Silicon Valley Reels After Trump’s Election - janeboo
http://www.nytimes.com/2016/11/10/technology/trump-election-silicon-valley-reels.html
======
hga
Carlos Slim's personal blog continues to _generally_ disappoint (weasel
wording since I've heard nothing but praise about their election night
coverage, which could well be orders of magnitude better than most in both
presentation and accuracy).

For example, lying is not a policy that will help anyone:

 _Last year, Sundar Pichai, Google’s chief executive, published a broad rebuke
of Mr. Trump’s plan to ban Muslims from immigrating to the United States._

Trump's been quite explicit about this being a moratorium, until we can figure
out a better way to do it. And the "broad rebuke" they linked to was too short
in general and too biased in facts vs. feelings to take seriously. Could we at
least have an acknowledgement of why anyone would take this proposal
seriously? Since we're talking about California, I'll even include a hint:
[https://en.wikipedia.org/wiki/2015_San_Bernardino_attack](https://en.wikipedia.org/wiki/2015_San_Bernardino_attack)
(an even a sane immigration policy could have prevented, our current regime
didn't even try, and we have many particulars about this couple if you doubt
it).

 _Some made very big, idealistic proposals — this being, after all, the land
of disruption. On Twitter, for instance, Mr. Pishevar said he would fund a
campaign to get California to secede from the nation._

And this concept is about as old as the nation itself, couching it in terms of
idealism and all the good connotations of "disruption" is ludicrous. Although
I suppose killing off 6-7 figures of people, as happened the last time this
was attempted for real, would qualify as "disruptive".

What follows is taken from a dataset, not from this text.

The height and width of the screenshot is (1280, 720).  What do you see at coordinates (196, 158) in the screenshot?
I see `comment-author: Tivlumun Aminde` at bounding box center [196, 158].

Let me also comment on the economic idiocy of such a proposal: if it wasn't
for the fashion and taste preferences of California's ruling classes being
enshrined in law and regulations, it could probably feed itself, and could
certainly supply its own electrical power and it's big enough, like Texas, to
run its own reliable gird.

But we all know the exact opposite has happened, and going further a simple
change in law could also deprive it of the Alaskan oil which the last time I
checked glutted its refineries (and crude oil is not all that fungible, plus
it would be _much_ more economic to send Alaska's oil to Japan and
thereabouts, they get most of their's from much further away, the law here is
a remnant of the '70s insane energy policies).

Etc.; without entering a real war, which didn't, for example, happen quickly
when Southern states started to succeed, the rest of the nation could bring
California _very_ low with simple embargoes like the ones I've mentioned, and
that not even getting into what could be done in "cyberspace". The _casus
belli_ would be the inevitable, even required refusal of cash strapped
California to shoulder it's share of the outstanding nation debt at the time
of succession.

ADDED: See also this "evergreen" Tweet
[https://twitter.com/RubinReport/status/796229381114859520](https://twitter.com/RubinReport/status/796229381114859520)

"Media which got everything wrong will now tell you all the things that will
happen as a result of the thing they said wouldn't happen."